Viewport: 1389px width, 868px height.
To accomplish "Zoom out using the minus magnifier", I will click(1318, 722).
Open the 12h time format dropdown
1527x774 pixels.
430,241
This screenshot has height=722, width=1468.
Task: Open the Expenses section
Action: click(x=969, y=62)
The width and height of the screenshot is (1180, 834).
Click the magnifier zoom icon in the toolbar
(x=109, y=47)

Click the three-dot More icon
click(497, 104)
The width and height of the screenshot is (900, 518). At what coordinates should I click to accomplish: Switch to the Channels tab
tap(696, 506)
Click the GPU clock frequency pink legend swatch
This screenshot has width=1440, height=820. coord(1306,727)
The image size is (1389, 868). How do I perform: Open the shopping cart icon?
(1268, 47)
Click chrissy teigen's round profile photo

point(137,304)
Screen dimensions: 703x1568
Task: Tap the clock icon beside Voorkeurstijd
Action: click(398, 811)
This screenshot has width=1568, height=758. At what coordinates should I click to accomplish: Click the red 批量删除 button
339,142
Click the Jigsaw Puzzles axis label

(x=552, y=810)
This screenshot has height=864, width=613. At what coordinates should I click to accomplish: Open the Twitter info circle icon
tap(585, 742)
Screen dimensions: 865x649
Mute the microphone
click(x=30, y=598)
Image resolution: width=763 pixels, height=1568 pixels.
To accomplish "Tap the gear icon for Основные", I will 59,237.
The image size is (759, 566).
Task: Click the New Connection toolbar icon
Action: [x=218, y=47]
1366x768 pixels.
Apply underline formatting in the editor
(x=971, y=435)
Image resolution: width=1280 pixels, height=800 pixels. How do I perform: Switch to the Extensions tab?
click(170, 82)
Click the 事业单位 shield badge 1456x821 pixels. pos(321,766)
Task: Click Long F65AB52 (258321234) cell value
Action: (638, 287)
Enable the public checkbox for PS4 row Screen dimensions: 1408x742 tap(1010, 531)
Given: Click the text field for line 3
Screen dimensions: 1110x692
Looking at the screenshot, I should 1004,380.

---+---

- _ASSIGNED TASK_:
Each entry should be duplicated exactly as it was given.

- _REPLY TO THE TASK_:
Viewport: 1389px width, 868px height.
To accomplish "Zoom out using the minus magnifier", I will click(1318, 722).
Open the 12h time format dropdown
1527x774 pixels.
430,241
This screenshot has height=722, width=1468.
Task: Open the Expenses section
Action: click(x=969, y=62)
The width and height of the screenshot is (1180, 834).
Click the magnifier zoom icon in the toolbar
(x=109, y=47)

Click the three-dot More icon
click(497, 104)
The width and height of the screenshot is (900, 518). At what coordinates should I click to accomplish: Switch to the Channels tab
tap(696, 506)
Click the GPU clock frequency pink legend swatch
This screenshot has width=1440, height=820. coord(1306,727)
The image size is (1389, 868). How do I perform: Open the shopping cart icon?
(1268, 47)
Click chrissy teigen's round profile photo

point(137,304)
Screen dimensions: 703x1568
Task: Tap the clock icon beside Voorkeurstijd
Action: click(398, 811)
This screenshot has width=1568, height=758. At what coordinates should I click to accomplish: Click the red 批量删除 button
339,142
Click the Jigsaw Puzzles axis label

(x=552, y=810)
This screenshot has height=864, width=613. At what coordinates should I click to accomplish: Open the Twitter info circle icon
tap(585, 742)
Screen dimensions: 865x649
Mute the microphone
click(x=30, y=598)
Image resolution: width=763 pixels, height=1568 pixels.
To accomplish "Tap the gear icon for Основные", I will 59,237.
The image size is (759, 566).
Task: Click the New Connection toolbar icon
Action: [x=218, y=47]
1366x768 pixels.
Apply underline formatting in the editor
(x=971, y=435)
Image resolution: width=1280 pixels, height=800 pixels. How do I perform: Switch to the Extensions tab?
click(170, 82)
Click the 事业单位 shield badge 1456x821 pixels. pos(321,766)
Task: Click Long F65AB52 (258321234) cell value
Action: (638, 287)
Enable the public checkbox for PS4 row Screen dimensions: 1408x742 tap(1010, 531)
Given: Click the text field for line 3
Screen dimensions: 1110x692
Looking at the screenshot, I should 1004,380.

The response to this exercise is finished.